2012年はEUが受賞。第二次世界大戦後の平和に多大な貢献を果たしましたが、受賞当時は加盟各国の債務問題で解体の危機にありました。この受賞は、応援という意味合いが濃かったです。
マララさんの主張は女子教育の普及です。
我々先進国にあっては当然のことですが、イスラム教国では進んでおらず、特にタリバンやイスラム国のような過激派の支配地域では抑圧が苛酷です。
それを打破するのは至難です。
マララさんの主張自体はとても納得がいきます。
福澤諭吉先生の「学問のすゝめ」にもありますが、古来の男尊女卑の風習は女性が勉強しなかったことにあります。させて貰えなかった理由は後述しますが、とにかく勉強しなくては男女同権にはならないのです。
その点、義務を果たさずに権利ばかり主張するフェミニストより遥かに健全な意見で、少女期にそれに気付いて主張する彼女は賞賛に値します。
しかし、男女同権には、とても重要な大前提があります。
それは社会が平和であることです。
身体的な力は古今東西、男性が女性より強いです。暴力が出てくる場面では、女性は勝てません。勉強しても暴力で覆されるなら、勉強も無意味です。だから古来、殆どの女性は勉強せずに黙って男性に従っていたのです。
平和な社会というのは、個々人が持つ自衛権や幸福追求権を、自然のままでは著しい不平等が生じるので、これを国家権力に預けて程々に平等に運用して貰い、強者にとってもメリットがデメリットを上回るので大人しく従うことを実現した社会です。
この前提があって初めて、女性は勉強して社会進出が可能になります。
彼女の故郷にはそれがありません。今は、パキスタン政府が特別に警戒に当たっていてタリバンも手を出せないようですが。
現在イギリスに住むマララさんや、その家族隣人までは良いです。安全に権利を主張できます。
しかしそんな特別扱いから漏れた大多数のパキスタン国民他、暴力に支配された地域の人達はどうでしょう。
同様の主張をしたら、武装組織に捕まって殺されるか売春宿に売られるか、酷い目に遭う恐れがあります。

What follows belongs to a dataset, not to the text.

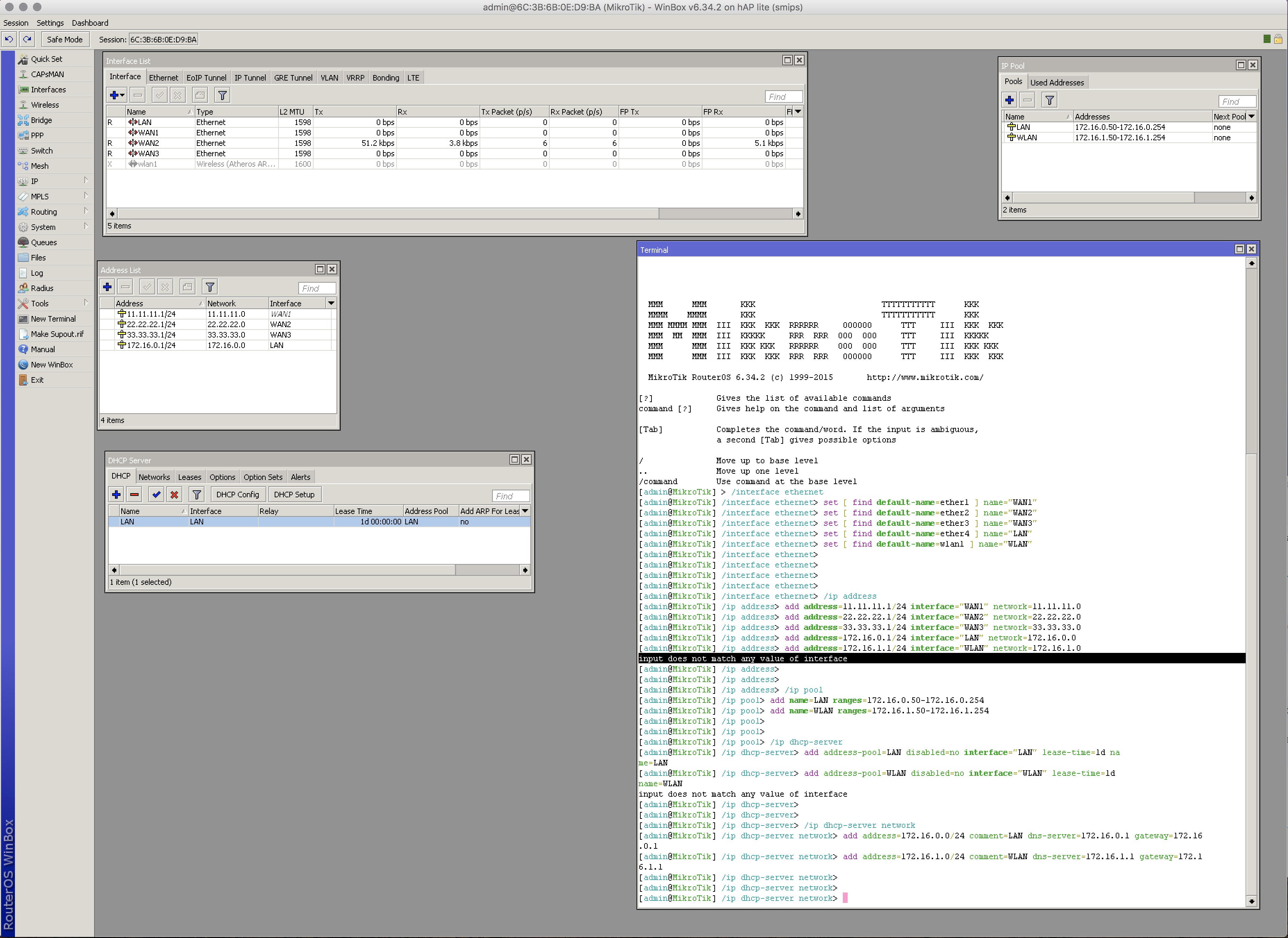
Task: Remove DHCP server entry with red minus
Action: click(135, 495)
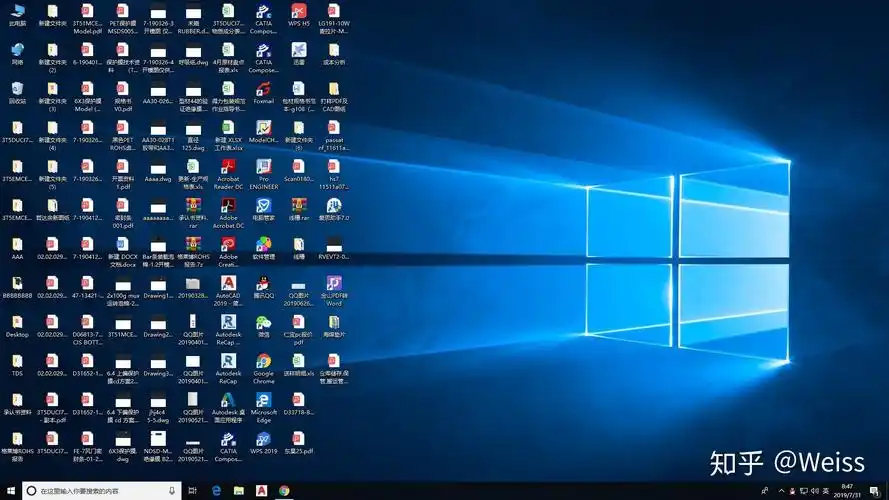This screenshot has width=889, height=500.
Task: Select the Microsoft Edge desktop shortcut
Action: pyautogui.click(x=263, y=400)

マララさんの主張を取り下げさせるために多くの罪も無い人々が人質にされることだって十分あり得ます。自分が武装組織のリーダーだったらそうします。
記事にある、
「地域住民はマララさんを本当に歓迎しているのか。答えはノーだ」。「彼女が世界的注目を浴びたことで、かえって自分たちの生活がタリバンに脅かされると考えている」。地元記者はこう話した。
と言う話は、これを恐れているのです。
マララさんの高邁な理想を、どうしたら実現できるかは、本当に難しいです。
普通の若者がテロに走るのは仕事がないからです。産業を興して仕事を与えることはとても重要なことです。
その産業を興すには、そこが平和でなくてはなりません。
アメリカやイギリスが、この際中国でも良いから紛争地帯に軍隊を派遣して一元的に治安を管理してくれたら第一歩が始まるのですが。

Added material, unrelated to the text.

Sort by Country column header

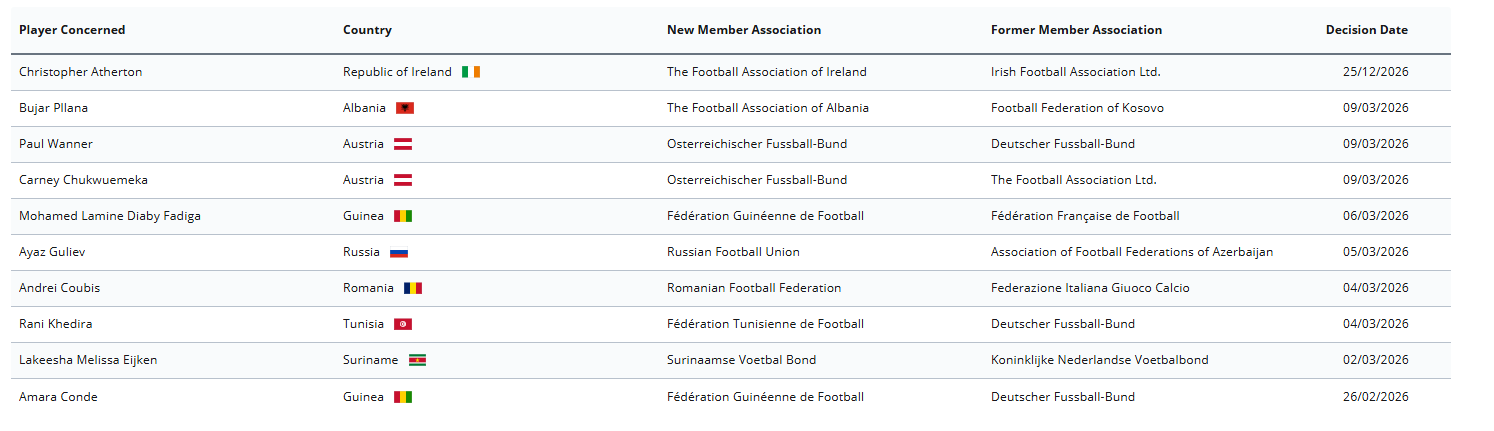click(x=367, y=30)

大国同士が縄張り争いをしているようでは全然進みませんし、武器商人にとっては平和が商売敵です。
半歩ずつ進むには、各地の紛争地域を何とか停戦させて、PKOにおいて日本が産業の振興に貢献することでしょう。
50年後だったら、マララさんの理想は実現し、まさに平和賞に相応しい、となっているかもしれません。